Ukraine’s battlefield is accelerating the learning curve (and shaping Europe’s demand). Reporting from late 2025 describes Ukraine deploying very low-cost interceptor drones, some in the $1,000 class, as a fundamental layer in front of higher-end air defense, and ramping production toward ~1,000 interceptor drones per day to cope with large-scale Shahed-style attacks. (Business Insider)

But interceptor drones have real constraints. They still need detection and tracking (radar, EO/IR, acoustic) that works in clutter; they face EW and comms challenges; and they must be safe to use over cities and infrastructure, pushing some teams toward non-explosive approaches like net capture for certain domestic/security settings.

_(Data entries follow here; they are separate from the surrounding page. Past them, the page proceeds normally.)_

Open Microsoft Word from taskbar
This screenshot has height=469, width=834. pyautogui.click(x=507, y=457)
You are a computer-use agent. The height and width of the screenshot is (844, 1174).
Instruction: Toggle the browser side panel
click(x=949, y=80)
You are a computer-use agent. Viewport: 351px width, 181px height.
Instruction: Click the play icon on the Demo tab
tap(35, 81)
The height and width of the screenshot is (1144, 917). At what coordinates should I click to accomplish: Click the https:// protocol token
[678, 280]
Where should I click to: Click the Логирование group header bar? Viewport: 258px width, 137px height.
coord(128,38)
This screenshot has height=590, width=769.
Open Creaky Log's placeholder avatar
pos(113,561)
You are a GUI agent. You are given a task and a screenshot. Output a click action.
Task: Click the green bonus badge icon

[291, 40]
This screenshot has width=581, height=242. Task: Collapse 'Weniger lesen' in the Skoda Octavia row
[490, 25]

Also, when it comes to law enforcement counter-drone operations in peacetime over inhabited areas, avoiding explosives becomes a necessity.

The direction of travel is clear: Europe is moving toward layered, cost-aware air defense, where interceptors, whether drones or mini-missiles, become high-volume consumables. Of course, other threats, such as hypersonic missiles, require the opposite approach, with exquisite countermeasures. But Ukraine has taught us that these are the exception, not the norm.

The demand for drone interceptors won’t just be military: airports, ports, energy sites, and major events will want the same affordable “drone kill” layer that doesn’t require wartime missile budgets.